Não havia imagens. Ninguém estava vendo onde os enterros estavam ocorrendo. As pessoas estavam dizendo que o governo estava fazendo isso para conseguir dinheiro e que o ebola era uma mentira. O debate estava no auge e a imprensa estava dando margem ao debate. Ninguém estava saindo para investigar se isso era real.
Eu liguei para o vice-ministro da saúde [Tolbert Nyenswah] e o entrevistei sobre o aumento dos casos e a forma como o setor da saúde estava lidando com ele. Eu lhe disse: "As pessoas não acreditam que isto está acontecendo de verdade na Libéria. Eles precisam ver as imagens. Eles precisam ver as pessoas que estão fracas com a doença. Apenas deixe-me ir e ver isso."
Na época, a taxa de mortalidade era de 90 por cento. Em cada 10 pessoas que estavam doentes, nove pessoas morriam.
Ele me colocou em contato com uma pessoa que trabalhava na equipe de enterro. Eles estavam fazendo um enterro naquele dia e fui ver como era feito. A família veio. Na Libéria, se há um enterro, uma grande quantidade de pessoas aparecem. Mas naquele dia havia apenas três membros da família que apareceram. Você podia ver que eles nem sequer queriam ir perto.
Eu cobri o enterro e fiz uma matéria com os membros da família e o indivíduo que trabalhava na equipe de enterro. Eu fiz uma matéria multimídia: Havia fotos, vídeos e uma história. Essas foram as primeiras imagens que saíram e a venda do jornal se esgotou.
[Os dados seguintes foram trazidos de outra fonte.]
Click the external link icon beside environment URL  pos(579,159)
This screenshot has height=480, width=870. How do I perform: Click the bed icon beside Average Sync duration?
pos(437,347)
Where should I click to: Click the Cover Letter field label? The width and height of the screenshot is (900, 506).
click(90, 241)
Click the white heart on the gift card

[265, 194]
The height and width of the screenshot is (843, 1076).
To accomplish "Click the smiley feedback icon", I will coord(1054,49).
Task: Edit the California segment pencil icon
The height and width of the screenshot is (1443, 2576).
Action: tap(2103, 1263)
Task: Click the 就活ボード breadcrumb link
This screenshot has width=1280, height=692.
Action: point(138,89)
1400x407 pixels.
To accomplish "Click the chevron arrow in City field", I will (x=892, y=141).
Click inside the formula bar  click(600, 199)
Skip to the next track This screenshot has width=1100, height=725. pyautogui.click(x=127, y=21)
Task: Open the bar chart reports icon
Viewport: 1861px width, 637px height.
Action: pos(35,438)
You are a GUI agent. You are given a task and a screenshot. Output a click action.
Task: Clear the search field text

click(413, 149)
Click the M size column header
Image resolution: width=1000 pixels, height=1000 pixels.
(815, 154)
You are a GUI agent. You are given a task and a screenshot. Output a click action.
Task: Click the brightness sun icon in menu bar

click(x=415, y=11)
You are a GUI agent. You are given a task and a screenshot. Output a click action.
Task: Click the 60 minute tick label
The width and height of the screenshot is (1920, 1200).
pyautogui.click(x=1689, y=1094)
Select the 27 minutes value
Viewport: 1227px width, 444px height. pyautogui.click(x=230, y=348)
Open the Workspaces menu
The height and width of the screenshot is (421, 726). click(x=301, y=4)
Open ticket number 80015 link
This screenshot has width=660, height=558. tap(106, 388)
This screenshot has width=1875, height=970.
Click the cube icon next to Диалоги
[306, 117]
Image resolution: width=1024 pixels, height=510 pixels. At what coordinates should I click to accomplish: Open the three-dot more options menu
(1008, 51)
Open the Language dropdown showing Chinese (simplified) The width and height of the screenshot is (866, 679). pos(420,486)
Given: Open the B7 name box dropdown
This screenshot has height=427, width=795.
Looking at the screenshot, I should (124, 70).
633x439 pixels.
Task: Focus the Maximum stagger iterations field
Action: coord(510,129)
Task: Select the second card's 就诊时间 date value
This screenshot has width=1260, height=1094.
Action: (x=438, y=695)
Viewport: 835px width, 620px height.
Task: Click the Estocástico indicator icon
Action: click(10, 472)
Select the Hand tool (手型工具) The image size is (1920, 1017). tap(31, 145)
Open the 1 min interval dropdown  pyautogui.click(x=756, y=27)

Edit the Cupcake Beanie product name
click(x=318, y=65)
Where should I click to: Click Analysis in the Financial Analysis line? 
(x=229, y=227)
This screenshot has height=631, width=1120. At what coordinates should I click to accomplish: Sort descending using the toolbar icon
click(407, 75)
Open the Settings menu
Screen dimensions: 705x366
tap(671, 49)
Por quando tempo você cobriu a epidemia?
Era todos os dias. Tornou-se uma obsessão em algum ponto. Todo dia eu queria fazer algo sobre a epidemia. Se eu ouvia algo ou alguém me ligava para dizer que algo estava acontecendo, eu ia lá.
Eu diminui a intensidade quando a epidemia abrandou. Quando a Libéria foi declarada livre do ebola, então eu comecei a focar nas histórias de sobrevivência.
Que tipo de conselho daria a jovens repórteres na Libéria?
A melhor coisa que você pode fazer é se esforçar ainda mais e não apenas ficar esperando que as coisas venham até você. Jovens repórteres têm que ir à luta e fazer-se profissionais. Eles têm que sair para [buscar] histórias e ser capazes de reportar a verdade e os fatos. Não deixe que ninguém te compre. Você tem que provar sua independência.
Esta entrevista foi resumida e editada.